『思想としての全共闘世代』

著者は全共闘運動を「意味のある空騒ぎ」と形容する。戦後知識人には共感はおろか理解さえ不可能だった運動も、彼ら自身にとっては人生を左右する出来事であり、著者はその意味を誠実に振り返ることで彼らなりの社会観を語っている。この本は長く残って欲しい良書である。

ぼくには、同世代の一番優秀な奴は滅んだか、半ば廃人になったという印象が強い。ぼく自身にしろ、このころは軽い離人症だった。周囲の現実にも自分自身の身体にもリアリティがなく、うろついている観念の幽霊のようだった。おかしくなりそうな奴はいっぱいいた。(143)

しかし小阪の「誠実さ」こそが、全共闘世代の限界と映る部分がある。自分の誠実さを絶対的な出発点とする限りは、「自分にとっての誠実さ」とは相容れない「誠実さ」が見捨てられてしまう。彼らが糾弾した「戦後知識人の誠実さ」にも、彼らに劣らない「誠実さ」があったのではないか?このような自らを相対化する問いは、小阪の論述からは読み取ることができない(だから子供っぽい)。

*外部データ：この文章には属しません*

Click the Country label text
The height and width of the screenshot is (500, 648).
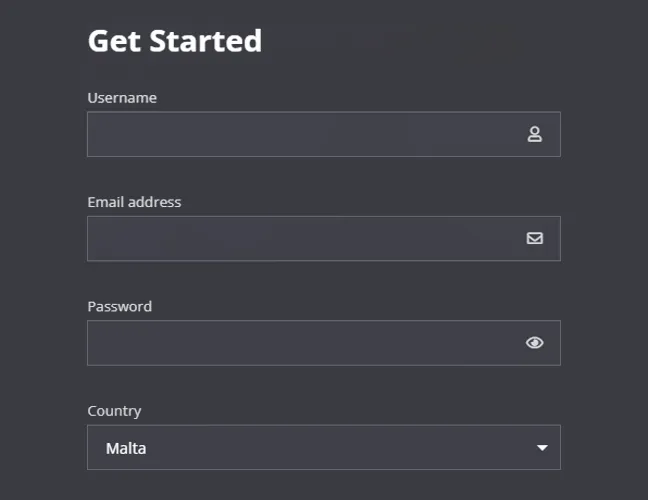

全共闘運動は、アイデンティティー問題だった。一方、60年安保は政治運動であった。それは「戦後民主主義」を「受益者」として自明視する者の見方と、「権利」として実質化しようとする者の見方の違いである。後者は、敗戦の記憶というナショナルな政治性の上に展開された運動であったが、前者は、近代文明に対し個人として(特権的な学生として)いかに対峙するか、という個人的な問いに発していた。
こうした「問いの様式」の歴史的変化を踏まえることなしに、全共闘運動を「総括」することは出来ない。しかし、本書においてそうした歴史的視点はきわめて希薄である。「戦後民主主義」が受益者の視点からしか概念化されていない。

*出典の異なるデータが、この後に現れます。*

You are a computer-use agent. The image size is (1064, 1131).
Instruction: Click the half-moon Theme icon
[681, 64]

この歴史性の欠如は、「アイデンティティー問題」こそが問うに値する本質だと考える小阪(全共闘世代)の(子供っぽい)思考法に由来する。そうなったのは、「追求すべきアイデンティティー問題」が、彼らにとってリアルであったからだろう。学生が政治に関与することは先進性の証だという雰囲気、学生の特権的立場を問うアイデンティティー問題が政治(革命)の問題へとリンクするという雰囲気、これらが「アイデンティティー問題のリアリティ」を下支えしたのだ。
だが、私たちポストモダン世代に言わせれば、アインデンティティーを問う様式さえ分からないほどに、アイデンティティー問題は希薄化してしまっているのである。「こういう筋道で問題をとらえればアイデンティティー問題は解決できる」という感覚が、もはや失われてしまっている。だから、歴史に遡及することでしか、自己の位置は確認できない。そういうリアリティーがある。

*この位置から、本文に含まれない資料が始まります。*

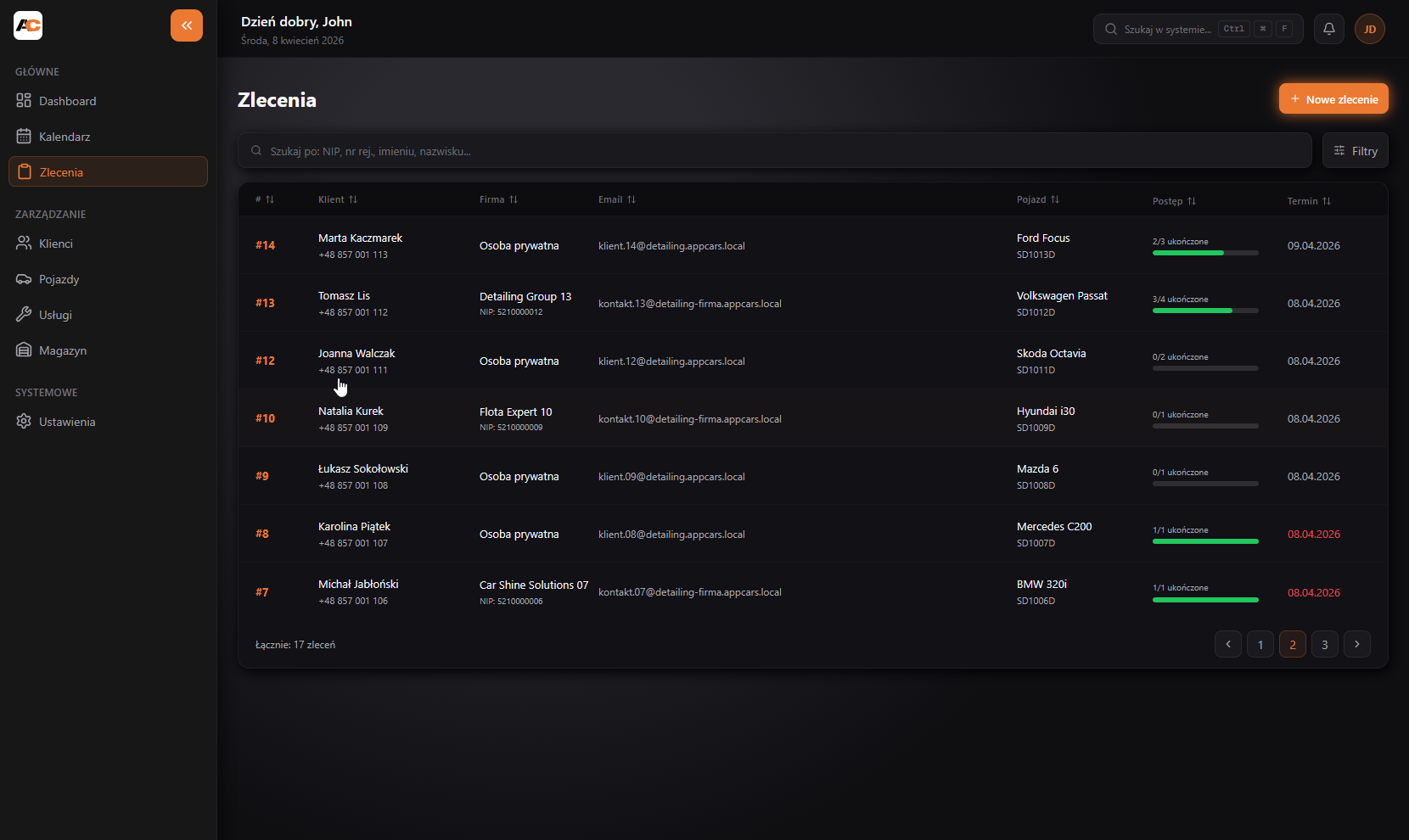Open notifications via the bell icon
The width and height of the screenshot is (1409, 840).
(1328, 29)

それは「誠実さ」を金科玉条とする思想の違和感に通じる。「誠実さ」なんてもはやリアルではない。共生可能な技術さえあればそれで十分だし、そのほうが効用の総和が最大化されると思う。この本は良い本だが、全共闘世代の思想観・歴史観の狭さを改めて確認することとなった。でも小阪修平は魅力的な人だと思う。